* BEGIN Records for this task *

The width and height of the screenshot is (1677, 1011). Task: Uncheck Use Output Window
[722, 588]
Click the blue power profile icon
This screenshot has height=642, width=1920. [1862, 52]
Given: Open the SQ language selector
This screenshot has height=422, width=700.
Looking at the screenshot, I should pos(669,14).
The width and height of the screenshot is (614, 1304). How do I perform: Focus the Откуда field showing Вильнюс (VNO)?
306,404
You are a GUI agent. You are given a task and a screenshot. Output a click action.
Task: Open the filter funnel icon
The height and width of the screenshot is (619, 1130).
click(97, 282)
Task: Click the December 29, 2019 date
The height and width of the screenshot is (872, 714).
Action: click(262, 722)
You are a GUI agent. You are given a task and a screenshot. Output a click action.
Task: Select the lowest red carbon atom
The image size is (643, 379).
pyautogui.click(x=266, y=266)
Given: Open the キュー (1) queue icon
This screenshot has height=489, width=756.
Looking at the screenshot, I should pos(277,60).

* END Records for this task *

▶ _Short problem_
Lay out the lines from the start through the line containing "click(97, 282)" as a two-column CSV with the columns instruction and answer. Give one row for each set of lines and the answer that follows them, with each field in quotes and line breaks replaced by spaces.

▶ _Response to the exercise_
instruction,answer
"The width and height of the screenshot is (1677, 1011). Task: Uncheck Use Output Window","[722, 588]"
"Click the blue power profile icon","This screenshot has height=642, width=1920. [1862, 52]"
"Given: Open the SQ language selector This screenshot has height=422, width=700.","Looking at the screenshot, I should pos(669,14)."
"The width and height of the screenshot is (614, 1304). How do I perform: Focus the Откуда field showing Вильнюс (VNO)?","306,404"
"You are a GUI agent. You are given a task and a screenshot. Output a click action. Task: Open the filter funnel icon The height and width of the screenshot is (619, 1130).","click(97, 282)"